Schwellenländer nicht gut auf USA zu sprechen

IWF-Chef-Volkswirt Olivier Blanchard warnt ausdrücklich davor, dass ein längerer Streit schwer abschätzbare Auswirkungen hätte. Am Dienstag revidierte er zum vierten Mal in diesem Jahr die Prognose für das globale Wachstum 2013 um 0,3 Punkte auf nur noch 2,9 Prozent.

Minister, Notenbanker und Banker aus den Schwellen- und Entwicklungsländern werden sich in Washington kaum zurückhalten, vor allem weil sich in einigen der zuletzt sehr erfolgreichen Staaten das Wachstum ohnehin abschwächt und strukturelle Probleme sichtbar werden. Dies gilt für Brasilien, Indien, Indonesien, die Türkei und Südafrika und damit für fünf mittlerweile einflussreiche Länder der G 20.

Diese Länder sind ohnehin auf die USA nicht gut zu sprechen, weil die Amerikaner mit ihrem Veto die Quoten-Reform des IWF und damit größeren Einfluss der Schwellenländer blockieren. Die Quote definiert den Kapitalanteil der Mitgliedsstaaten am IWF und damit die Einzahlungspflicht, aber auch das Volumen möglicher IWF-Hilfen und das Stimmrecht. Die Stimmrechte wichtiger Schwellenländer liegen weiter bei jeweils weniger als 2,5 Prozent. Deutschland kommt als drittgrößte IWF-Nation auf 5,8, davor stehen Japan mit 6,23 und die USA mit 16,73 Prozent, die damit jede Entscheidung blockieren kann. Seit 2010 wird um die Reform gerungen. Mittlerweile haben die Brics-Staaten (Brasilien, Russland, Indien, China und Südafrika) beschlossen, einen eigenen Währungsfonds und eine eigene Entwicklungsbank zu gründen.

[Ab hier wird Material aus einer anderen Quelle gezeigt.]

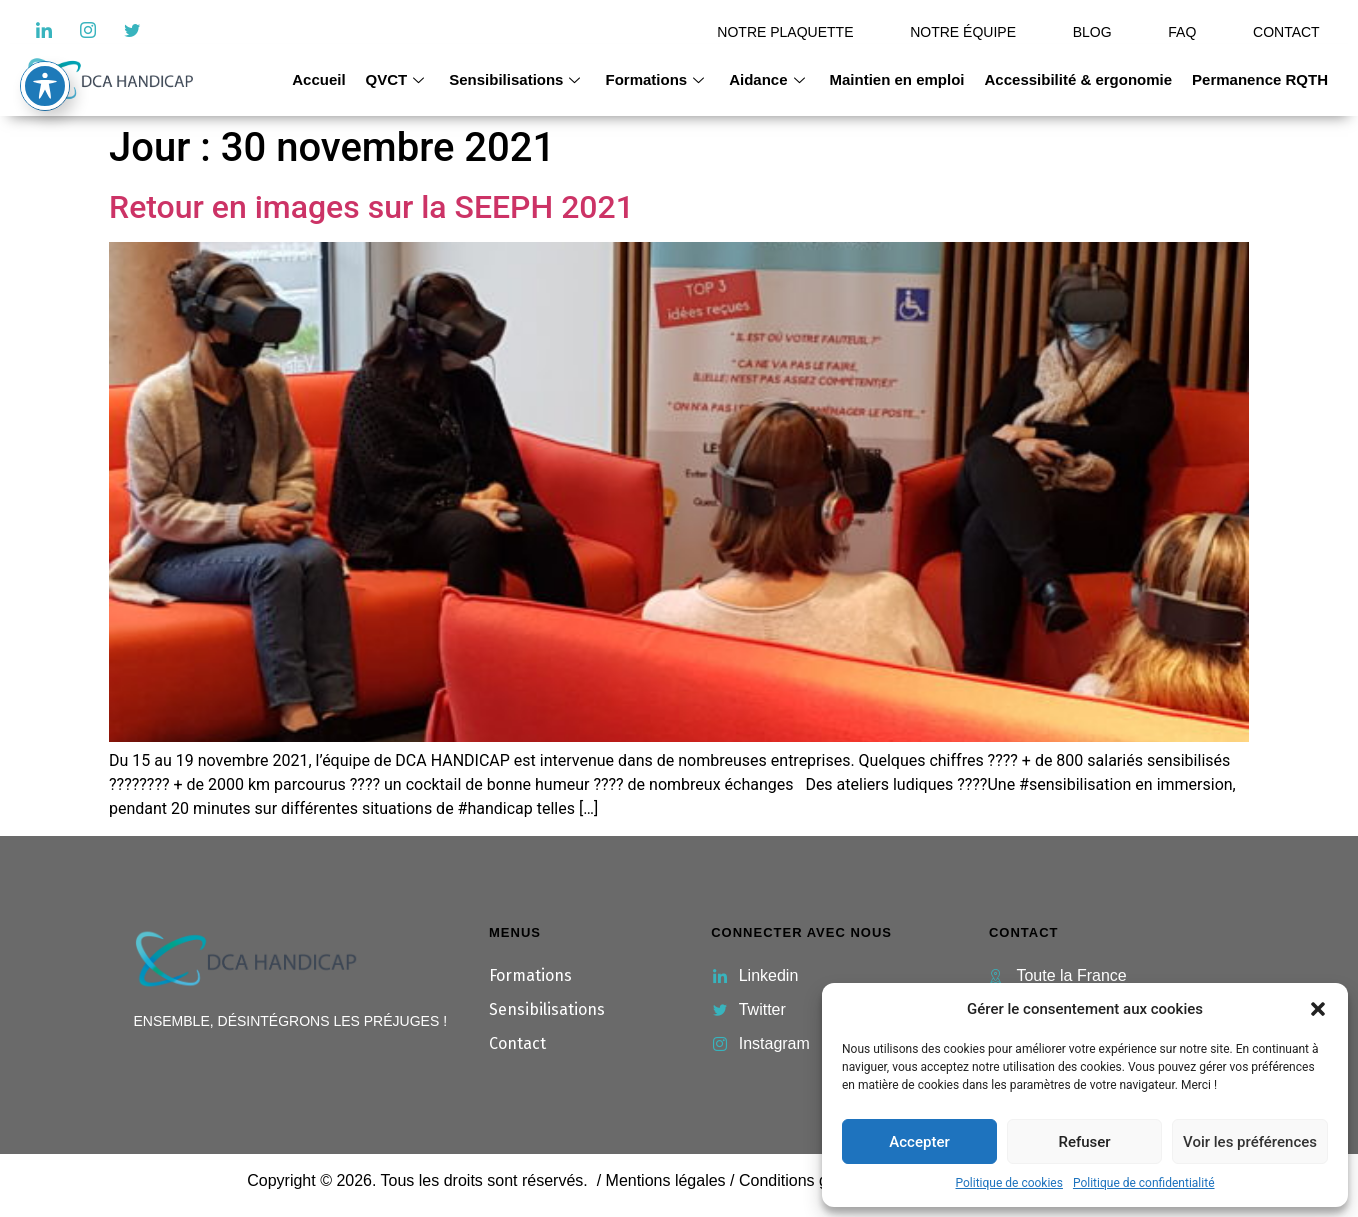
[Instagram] (88, 30)
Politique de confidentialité (1144, 1183)
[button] (1318, 1009)
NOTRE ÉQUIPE (963, 32)
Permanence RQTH (1260, 79)
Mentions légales (666, 1180)
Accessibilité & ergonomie (1079, 79)
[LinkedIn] (44, 30)
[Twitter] (132, 30)
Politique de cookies (1009, 1183)
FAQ (1182, 32)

Bundesbank reicht Regulierung nicht aus

Bei der wichtigen Regulierung der Finanzmärkte sehen IWF und auch Bundesbank zwar Fortschritte, etwa mit Blick auf Schattenbanken und Hedgefonds. Aber Bundesbank-Präsident Weidmann stößt sich daran, dass Banken Staatsanleihen nach wie vor faktisch unbegrenzt ohne einen Cent Eigenkapital in die Bücher nehmen können, obwohl sie längst nicht mehr ohne Risiko sind und massive Krisen auslösen können, wie sich in der Euro-Zone gezeigt hat. „Die Bundesbank wird sich dafür aussprechen, dass künftig auch Kredite an Staaten mit Eigenkapital unterlegt werden und einer volumenbezogenen Begrenzung unterliegen“, sagt Dombret. Kredite an Staaten müssten genauso behandelt werden wie jede andere Ausleihung.

Neben IWF-Chefin Christine Lagarde ist auch Weltbank-Präsident Jim Yong Kim kaum erfreut über die Entwicklung in den USA, weil sie auch die armen und ärmsten Ländern trifft. Zwar ist die Zahl der Menschen, die in extremer Armut und damit von weniger als 1,25 Dollar am Tag leben müssen, seit 1990 um die Hälfte gesunken – womit eines der für das Jahr 2015 festgesetzten Millenniumsziele schneller erreicht wurde als erwartet – aber es ist immer noch eine Milliarde. „Das ist das moralische Thema unserer Tage“, sagt Kim.

Bis zum Jahr 2030 soll es keinen einzigen Menschen mehr geben, der in extremer Armut leben muss. Dies hat Kim zum Hauptziel der Weltbank erklärt. Dafür will er sie noch effizienter ausrichten und etwa die IFC, die auf den Privatsektor ausgerichtete Tochter, stärken. Kritiker halten das für falsch, weil IFC-Projekte kaum zu Armutsminderung beitrügen und oft Umweltstandards und Menschenrechte missachteten. Kim will die armen Länder selbst, aber vor allem die Schwellen- und die Industrieländer noch stärker in die Pflicht nehmen. Trotz der aktuellen Probleme in den USA und in Europa.